Sunday, July 1, 2007

Enhanced Constrained Run-Length Algorithm


Introduction

This Enhanced CRLA is a solution to the limitations of CRLA and it can be applied to non-Manhattan (irregularly shaped graphics embedded in text) page layout successfully. It can also extract text surrounded by a box. Both cases cannot be processed by the original CRLA.

Preprocess

The proposed new version of CRLA is performed on a label image, which is derived from the input document image and has the same size as the document image. To generate the label image, a connected component labeling algorithm is used to locate the foreground components in the document image and calculate their size. Then the label image can be generated by assigning its pixels with certain labels according to the size of the foreground component related to the pixel. Three labels are defined in the present system based on two threshold values (thVal1 & thVal2) as follows:

(1) If the height of the foreground component is less than thVal1, its pixels in the label image are assigned the label of “1”.

(2) If the height of the foreground component is between thVal1 and thVal2, its pixels in the label image are assigned the label of “2”.

(3) If the height of the foreground component is larger than thVal28, its pixels in the label image are assigned the label of “3”

The height is used instead of the width when checking the component size because it is assumed that the text on the document is horizontal alignment.
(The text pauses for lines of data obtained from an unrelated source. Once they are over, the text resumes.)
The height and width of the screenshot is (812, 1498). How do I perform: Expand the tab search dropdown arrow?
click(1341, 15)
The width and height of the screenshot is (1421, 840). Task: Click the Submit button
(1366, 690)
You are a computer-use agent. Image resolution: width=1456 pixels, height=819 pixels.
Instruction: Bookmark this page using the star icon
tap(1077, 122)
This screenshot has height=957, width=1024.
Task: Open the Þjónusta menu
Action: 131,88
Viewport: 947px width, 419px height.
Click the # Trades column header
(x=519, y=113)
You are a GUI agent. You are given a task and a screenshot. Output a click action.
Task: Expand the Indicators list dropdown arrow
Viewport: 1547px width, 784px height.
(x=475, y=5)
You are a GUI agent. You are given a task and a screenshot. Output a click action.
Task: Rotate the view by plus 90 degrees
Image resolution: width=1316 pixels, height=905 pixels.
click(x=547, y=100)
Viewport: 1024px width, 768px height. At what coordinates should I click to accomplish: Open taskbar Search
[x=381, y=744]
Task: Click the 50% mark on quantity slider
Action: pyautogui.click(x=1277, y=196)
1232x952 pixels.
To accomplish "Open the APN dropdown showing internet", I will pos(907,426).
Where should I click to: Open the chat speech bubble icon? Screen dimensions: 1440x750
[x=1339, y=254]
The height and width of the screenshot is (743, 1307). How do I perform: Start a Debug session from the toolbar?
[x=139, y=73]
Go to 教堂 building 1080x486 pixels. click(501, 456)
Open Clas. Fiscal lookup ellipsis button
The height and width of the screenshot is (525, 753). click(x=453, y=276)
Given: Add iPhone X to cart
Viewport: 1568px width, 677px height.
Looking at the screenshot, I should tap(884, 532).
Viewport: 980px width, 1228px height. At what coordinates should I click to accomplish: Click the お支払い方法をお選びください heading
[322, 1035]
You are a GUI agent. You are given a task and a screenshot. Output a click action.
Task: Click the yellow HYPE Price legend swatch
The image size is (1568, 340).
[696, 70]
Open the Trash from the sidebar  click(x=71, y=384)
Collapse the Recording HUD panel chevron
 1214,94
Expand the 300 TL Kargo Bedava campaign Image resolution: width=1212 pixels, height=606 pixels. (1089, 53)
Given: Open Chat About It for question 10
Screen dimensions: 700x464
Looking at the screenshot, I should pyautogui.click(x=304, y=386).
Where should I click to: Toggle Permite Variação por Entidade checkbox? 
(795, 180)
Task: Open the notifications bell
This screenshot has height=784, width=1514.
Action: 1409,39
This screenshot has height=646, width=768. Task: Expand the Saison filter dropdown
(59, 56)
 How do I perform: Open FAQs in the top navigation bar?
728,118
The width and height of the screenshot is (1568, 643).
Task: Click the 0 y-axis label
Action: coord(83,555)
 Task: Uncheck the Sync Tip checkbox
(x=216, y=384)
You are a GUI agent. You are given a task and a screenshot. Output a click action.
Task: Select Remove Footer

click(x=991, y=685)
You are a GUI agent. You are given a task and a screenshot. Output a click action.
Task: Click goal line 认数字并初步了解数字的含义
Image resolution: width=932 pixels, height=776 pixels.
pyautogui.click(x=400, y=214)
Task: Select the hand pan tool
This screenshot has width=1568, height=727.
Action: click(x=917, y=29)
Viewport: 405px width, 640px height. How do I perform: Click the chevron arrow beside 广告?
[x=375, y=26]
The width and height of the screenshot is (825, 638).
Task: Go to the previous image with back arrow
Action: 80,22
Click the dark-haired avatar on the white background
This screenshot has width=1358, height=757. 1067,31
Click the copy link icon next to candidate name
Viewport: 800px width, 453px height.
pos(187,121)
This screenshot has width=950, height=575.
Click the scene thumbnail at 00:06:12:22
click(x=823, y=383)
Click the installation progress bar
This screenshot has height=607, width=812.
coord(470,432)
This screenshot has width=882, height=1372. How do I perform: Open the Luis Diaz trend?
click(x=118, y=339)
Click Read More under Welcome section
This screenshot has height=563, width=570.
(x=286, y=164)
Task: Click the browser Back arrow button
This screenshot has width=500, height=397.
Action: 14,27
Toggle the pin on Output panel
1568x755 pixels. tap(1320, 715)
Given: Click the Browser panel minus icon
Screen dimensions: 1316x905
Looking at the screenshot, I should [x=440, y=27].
As the characters in a text line may be connected in the scanned document image, checking width may lead to misjudgment of the component size.

After the label image is yielded, the new CRLA is executed on it in the following manner. Consider, for example, a label string as below

110001110002003330000110000000111.

By setting a constraint C = 5 to the run-length of zeros that are surrounded by label 1 on both sides, if the length of the consecutive zeros is not longer than C, these zeros are replaced by ones. Based on this operation, the preceding string is converted into

111111110002003330000110000000111.

This operation is referred to as selective-CRLA{1} where “selective” means it is applied only to those zeros surrounded by the specific label(s) given in the braces. The selective CRLA is performed with a two-pass processing scheme on the label image to separate text from graphics and halftone-image components.

Process

First Pass

The process of the first pass uses the following steps to accomplish page segmentation.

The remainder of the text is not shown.